Alda menjelaskan, dengan menanam 100 tanaman rambai di area konservasi tersebut juga bermanfaat sebagai perlindungan terhadap intrusi dan abrasi akibat air laut yang masuk ke Sungai Asam Asam serta yang paling penting penanaman pohon Rambai ini berkontribusi terhadap pengurangan emisi,” imbuhnya.
Tak hanya berkontribusi bagi konservasi bekantan, masyarakat Ring 1 PLTU Asam Asam yang bermatapencaharian sebagai pemanfaat nipah kini mendapat penghasilan tambahan dari menyewakan kapal untuk kegiatan wisata susur sungai sambil melakukan pengamatan bekantan.

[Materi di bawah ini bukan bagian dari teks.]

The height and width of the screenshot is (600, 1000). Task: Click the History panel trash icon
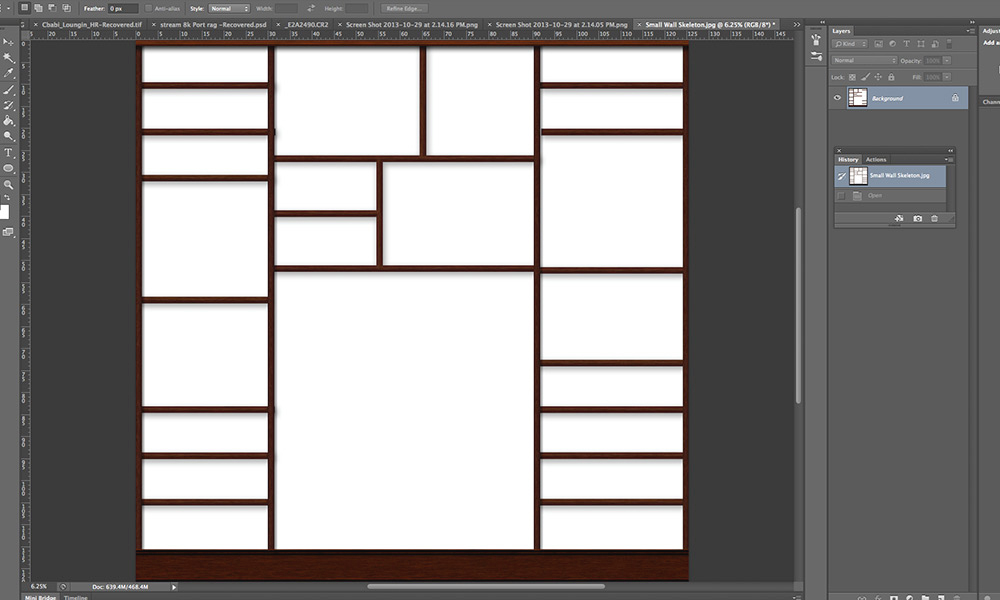[935, 218]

“Kami libatkan masyarakat dalam berbagai aktivitas, sesuai dengan sasaran kami dalam meningkatkan peran serta masyarakat dalam upaya konservasi keanekaragaman hayati,” tukas Alda.

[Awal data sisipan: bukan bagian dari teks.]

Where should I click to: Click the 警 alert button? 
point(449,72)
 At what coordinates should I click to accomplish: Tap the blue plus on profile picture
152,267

Sebagai informasi, PLTU Asam Asam berkomitmen terhadap upaya pelestarian lingkungan dengan tetap mempertahankan keberadaan setiap komponen-komponen lingkungan untuk pemanfaatan di masa yang akan datang. Melalui program ini pula, di awal 2020 PLTU Asam Asam juga menerima Indonesia Green Awards (IGA) yang diselenggarakan oleh The La Tofi School of CSR, untuk kategori Pengembangan Keanekaragaman Hayati.